- _Goal of the exercise_
Exactly reproduce each entry, leaving out nothing.

- _Dataset records_
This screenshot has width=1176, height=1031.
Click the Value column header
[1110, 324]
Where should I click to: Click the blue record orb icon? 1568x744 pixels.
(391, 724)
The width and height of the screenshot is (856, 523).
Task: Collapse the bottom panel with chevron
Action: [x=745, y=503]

- _Exercise answer_
This screenshot has width=1176, height=1031.
Click the Value column header
[1110, 324]
Where should I click to: Click the blue record orb icon? 1568x744 pixels.
(391, 724)
The width and height of the screenshot is (856, 523).
Task: Collapse the bottom panel with chevron
Action: [x=745, y=503]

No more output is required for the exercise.